A idéia das autoridades é que, com a censura imposta à imprensa, a calma voltaria às famílias. Aconteceu justamente o contrário. A ausência de informação gerou os mais descontrolados boatos. Um deles dizia respeito à transmissão da enfermidade.
A doença meningocócica não é contagiosa: durante as epidemias a maior parte das pessoas abriga o germe na garganta, sem disso ter sintomas. Em alguns casos o meningococo penetrará na corrente sangüínea e causará a meningite ou outros problemas. Como as pessoas não sabiam disso - porque não se podia falar a respeito - ninguém se aproximava dos doentes.
Num colégio de Porto Alegre estava sendo velado o corpo de um aluno falecido de meningite. Ninguém sequer se aproximava do caixão, por medo do contágio.
Finalmente, com a introdução da vacina (e também porque as epidemias naturalmente declinam) o pânico foi desaparecendo.

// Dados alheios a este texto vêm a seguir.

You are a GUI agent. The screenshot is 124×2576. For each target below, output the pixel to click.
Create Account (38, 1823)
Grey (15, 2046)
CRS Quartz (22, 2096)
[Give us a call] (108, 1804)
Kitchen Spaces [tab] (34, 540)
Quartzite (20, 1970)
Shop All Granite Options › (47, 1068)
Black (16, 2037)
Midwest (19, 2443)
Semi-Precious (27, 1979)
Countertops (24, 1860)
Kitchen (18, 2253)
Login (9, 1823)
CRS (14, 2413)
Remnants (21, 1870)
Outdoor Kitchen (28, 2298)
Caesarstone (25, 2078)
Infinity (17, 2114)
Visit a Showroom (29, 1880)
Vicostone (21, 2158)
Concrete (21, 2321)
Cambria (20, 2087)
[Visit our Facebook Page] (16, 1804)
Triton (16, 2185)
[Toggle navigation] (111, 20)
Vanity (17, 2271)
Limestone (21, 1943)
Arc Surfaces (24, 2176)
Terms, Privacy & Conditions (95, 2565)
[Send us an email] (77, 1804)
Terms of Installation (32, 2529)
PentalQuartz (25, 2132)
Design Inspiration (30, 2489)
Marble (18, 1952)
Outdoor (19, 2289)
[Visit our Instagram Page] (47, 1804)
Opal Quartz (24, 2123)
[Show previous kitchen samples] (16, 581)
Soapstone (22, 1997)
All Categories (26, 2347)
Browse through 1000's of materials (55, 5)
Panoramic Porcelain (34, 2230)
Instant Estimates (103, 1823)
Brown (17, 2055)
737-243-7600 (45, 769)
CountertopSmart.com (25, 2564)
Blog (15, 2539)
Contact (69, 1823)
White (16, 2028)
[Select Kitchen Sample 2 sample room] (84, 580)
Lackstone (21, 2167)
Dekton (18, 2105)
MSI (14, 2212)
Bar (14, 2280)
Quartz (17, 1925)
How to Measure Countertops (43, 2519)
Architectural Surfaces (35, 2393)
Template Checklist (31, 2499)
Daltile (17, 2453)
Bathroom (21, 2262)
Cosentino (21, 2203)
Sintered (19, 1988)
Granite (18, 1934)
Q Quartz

Mas a lição ficou. A lição política, mostrando que a pior democracia é melhor do que a melhor ditadura, e a lição de saúde pública. "A verdade vos libertará", dizem os Evangelhos, e isto vale também para a doença.
A verdade, nestes casos, nos liberta dos temores e nos sugere o caminho para que tomemos medidas úteis, não baseadas no pavor.
Em época de epidemia já basta o sofrimento causado pela própria doença. Não precisamos acrescentar a este sofrimento a pesada carga dos temores.